Matty Stukel needed an army of volunteers to pull this off and among them were Carlo Berrini, who seemed to live in the stadium ticket booth, and Bill and Gen Palo, who ran a concession operation that included the main concession stand that exists today as well as auxiliary operations in what is now an equipment shed as well as another stand beyond the right field fence.
A few years after his crowning achievement, Matty Stukel dialed back from his involvement in baseball, which also included a stint as the state’s Legion baseball director.
Not long before Matty’s passing in the early-2000s, city father recognized all that he had done and aptly renamed the stretch of Seventh Avenue next to the ballpark as Stukel Way.
While Matty is gone, the infrastructure he was responsible for remained and baseball continues to be a giant part of every Ely summer. Over the last 20 years or so, Matty’s legacy has carried on with Ely hosting six more state tournaments, a couple of multi-state Legion regionals, and countless other weekend regular season and district tournaments. In a typical year, anywhere from 130-150 games will be played in Ely.
Improvements have also followed, with the stadium roof refurbished and the grandstand repainted, new lights installed in 2003 , a scoreboard in 2015 and a $50,000-plus initiative last year that included new netting and a blacktopped pavilion area, complete with high-top tables.

§

- **Set of tasks**:
- A) In the Ely baseball text, switch "volunteers" to "helpers" and give the passage starting with "Matty Stukel needed" and going on through "right field fence.".
- B) According to the Ely baseball text, why was the stretch of Seventh Avenue next to the ballpark renamed Stukel Way?

- **Data extracts**:

§

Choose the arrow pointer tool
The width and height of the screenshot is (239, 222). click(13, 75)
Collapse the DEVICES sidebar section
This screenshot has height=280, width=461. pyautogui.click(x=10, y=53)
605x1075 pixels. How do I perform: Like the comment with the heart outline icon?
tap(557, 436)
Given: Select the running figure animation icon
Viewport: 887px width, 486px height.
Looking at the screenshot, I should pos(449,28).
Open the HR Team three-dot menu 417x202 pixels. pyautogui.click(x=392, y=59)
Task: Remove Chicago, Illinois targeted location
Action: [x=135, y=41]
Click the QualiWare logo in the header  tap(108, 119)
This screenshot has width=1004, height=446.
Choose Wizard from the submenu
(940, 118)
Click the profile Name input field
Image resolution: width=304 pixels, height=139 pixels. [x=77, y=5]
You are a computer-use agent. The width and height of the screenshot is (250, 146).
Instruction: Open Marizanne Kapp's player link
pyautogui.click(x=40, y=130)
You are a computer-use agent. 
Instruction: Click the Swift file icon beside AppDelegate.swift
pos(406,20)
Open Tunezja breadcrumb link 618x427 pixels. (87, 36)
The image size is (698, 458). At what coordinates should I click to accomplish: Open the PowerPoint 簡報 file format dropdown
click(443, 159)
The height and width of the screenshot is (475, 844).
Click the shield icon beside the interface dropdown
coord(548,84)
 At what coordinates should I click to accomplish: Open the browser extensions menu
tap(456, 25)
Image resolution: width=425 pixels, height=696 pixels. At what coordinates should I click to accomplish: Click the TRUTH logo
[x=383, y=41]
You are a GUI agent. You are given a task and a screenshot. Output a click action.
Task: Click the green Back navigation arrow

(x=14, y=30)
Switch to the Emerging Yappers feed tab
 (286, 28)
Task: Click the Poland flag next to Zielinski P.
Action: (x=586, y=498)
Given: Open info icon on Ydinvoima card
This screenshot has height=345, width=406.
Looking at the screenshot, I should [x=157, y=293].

§

- **Responses by task**:
- A)
Matty Stukel needed an army of helpers to pull this off and among them were Carlo Berrini, who seemed to live in the stadium ticket booth, and Bill and Gen Palo, who ran a concession operation that included the main concession stand that exists today as well as auxiliary operations in what is now an equipment shed as well as another stand beyond the right field fence.

- B) Shortly before Matty Stukel's death in the early 2000s, the city recognized all that he had done and renamed that stretch of Seventh Avenue Stukel Way.